Why You Should Build Datacenters in the U.S.: Power Costs

A recent study by 451 Research shows that—contrary to popular expectations—power prices in the United States are actually decreasing, with potential implications for choosing sites for next-generation data centers.

Perhaps even more significant is that, while the research firm expects power costs within the United States to decrease, those within Europe should continue to climb. The 451 report estimates that energy prices in the United Kingdom and Germany are roughly double those of the United States, adjusted using exchange rates—a trend expected to continue.

The implication: if you’re a U.S. data center company, build close to home.

As a result, the energy bill for a medium-sized 2 megawatt data center in the U.S. with 50 percent baseload energy consumption would be about $604,000—as much as $500,000 a year less than a comparable facility in the UK–and about $750,000 less than one in Germany. (The report used national energy data, collected annually, through 2011 to make its point. The U.S. Energy Information Administration has yet to publish 2012 numbers.)

The price of power can significantly alter the overall lifetime cost of a data center. Assuming a 15-year lifespan, a price of $0.067/kWh contributes about 30 percent of a facility’s operating expense and usually accounts for 10 percent to 15 percent of the total cost of building and running a datacenter, the report said. “This figure is large enough to sway decisions about where a datacenter should be built,” Andy Lawrence, a research vice president at 451 Research who co-authored the report, wrote in a statement.

The firm cited two reasons that energy prices within the United States are expected to remain low. First, U.S. shale gas prices are at record production levels, driving down the cost of gas-produced electricity below that of coal. Gas-powered utility factories can be manufactured for half the cost and twice as fast as a coal plant, making them a worthy investment for the utilities themselves. Coal prices have also fallen as demand has slowed in China, the biggest electricity producer.

That’s not the case in Europe, where gas production is much less. The 451 report admitted that energy forecasts were not as easy to come by within Europe, but that shale gas production was significantly less. The International Energy Agency has also predicted that by 2035, the cost of electricity in the EU will be 50 percent higher than in the U.S., partly driven by environmental restriction on coal-powered utilities.
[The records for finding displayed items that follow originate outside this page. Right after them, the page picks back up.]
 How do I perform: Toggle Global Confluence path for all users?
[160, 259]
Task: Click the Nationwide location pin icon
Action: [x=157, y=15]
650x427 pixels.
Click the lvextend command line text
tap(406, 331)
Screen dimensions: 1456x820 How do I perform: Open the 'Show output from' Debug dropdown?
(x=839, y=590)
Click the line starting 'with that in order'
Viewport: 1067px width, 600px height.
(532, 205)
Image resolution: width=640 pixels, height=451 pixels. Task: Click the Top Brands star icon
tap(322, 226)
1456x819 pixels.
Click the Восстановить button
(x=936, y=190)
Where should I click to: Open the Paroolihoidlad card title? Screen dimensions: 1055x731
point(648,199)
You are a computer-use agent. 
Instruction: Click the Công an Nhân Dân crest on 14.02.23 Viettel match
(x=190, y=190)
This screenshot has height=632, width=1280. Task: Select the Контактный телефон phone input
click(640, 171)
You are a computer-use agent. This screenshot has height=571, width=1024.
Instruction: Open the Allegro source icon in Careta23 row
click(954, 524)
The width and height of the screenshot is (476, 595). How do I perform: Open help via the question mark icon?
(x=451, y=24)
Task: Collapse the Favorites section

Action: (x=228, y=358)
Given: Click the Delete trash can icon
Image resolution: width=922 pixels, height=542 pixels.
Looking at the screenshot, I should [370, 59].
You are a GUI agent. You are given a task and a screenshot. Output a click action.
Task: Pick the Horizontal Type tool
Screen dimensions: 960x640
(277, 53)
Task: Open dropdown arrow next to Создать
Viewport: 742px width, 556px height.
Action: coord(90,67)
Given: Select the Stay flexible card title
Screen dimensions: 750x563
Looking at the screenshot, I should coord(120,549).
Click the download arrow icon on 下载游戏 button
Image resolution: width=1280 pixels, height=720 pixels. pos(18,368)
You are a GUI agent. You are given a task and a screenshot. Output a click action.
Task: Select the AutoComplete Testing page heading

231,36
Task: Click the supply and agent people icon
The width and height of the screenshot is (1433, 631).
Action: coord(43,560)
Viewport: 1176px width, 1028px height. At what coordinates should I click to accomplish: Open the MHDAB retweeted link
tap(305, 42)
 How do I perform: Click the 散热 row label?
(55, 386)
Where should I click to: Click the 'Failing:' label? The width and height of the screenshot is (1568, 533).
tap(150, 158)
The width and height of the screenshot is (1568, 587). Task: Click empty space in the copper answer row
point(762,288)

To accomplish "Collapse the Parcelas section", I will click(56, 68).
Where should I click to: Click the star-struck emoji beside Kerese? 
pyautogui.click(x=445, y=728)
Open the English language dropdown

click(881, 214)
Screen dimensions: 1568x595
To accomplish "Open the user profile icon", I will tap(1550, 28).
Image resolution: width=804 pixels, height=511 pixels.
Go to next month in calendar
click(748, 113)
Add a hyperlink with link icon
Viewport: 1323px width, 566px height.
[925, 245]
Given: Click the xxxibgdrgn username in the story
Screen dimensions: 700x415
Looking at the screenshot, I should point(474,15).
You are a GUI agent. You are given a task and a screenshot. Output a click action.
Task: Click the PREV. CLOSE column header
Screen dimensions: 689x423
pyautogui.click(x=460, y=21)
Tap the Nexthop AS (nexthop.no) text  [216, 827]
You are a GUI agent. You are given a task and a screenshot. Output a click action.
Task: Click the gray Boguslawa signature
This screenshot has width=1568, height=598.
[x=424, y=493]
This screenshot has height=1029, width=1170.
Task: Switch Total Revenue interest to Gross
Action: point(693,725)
The implications, the report notes, won’t be felt across all of the enterprise. In some businesses, for example, the data center is merely a fraction of capital-equipment costs—and simply building out a data center can quickly consume the bulk of the investment. The 451 report suggested that electricity costs could become critical at businesses like colocation, where the data center is the business. It also acknowledged that U.S. energy prices are expected to rise once again, meaning that businesses might not want to avoid investments in power-saving technologies, altogether.

Businesses will have to factor in the availability of power, as well as it its cost.

“Lower energy prices will lengthen the return on investment cycles for products,” the report concluded. “Some suppliers will need to reassess their ROI calculations and rethink their messaging. Over the long term, low energy prices may limit US demand for certain energy-efficient datacenter technologies, especially where there is a trade-off with risk and availability. But lower prices will also hold down the overall costs of running datacenters, and encouraging investment. The bottom line is that energy prices affect many choices concerning datacenter power management and are a significant operating expense for all. Prices are not rising as expected and feared, however, and some impact can be expected.”

The report doesn’t address the business need to distribute data around the globe, either mirroring an existing data center or placing data closer to customers to improve response times. That’s an important consideration.

If a customer is going to place a data center in Europe, however, the data suggests that Norway might be a good location: electricity prices were just $0.002 kWh more than in the United States in 2011, and there’s also that natural cooling thing, too.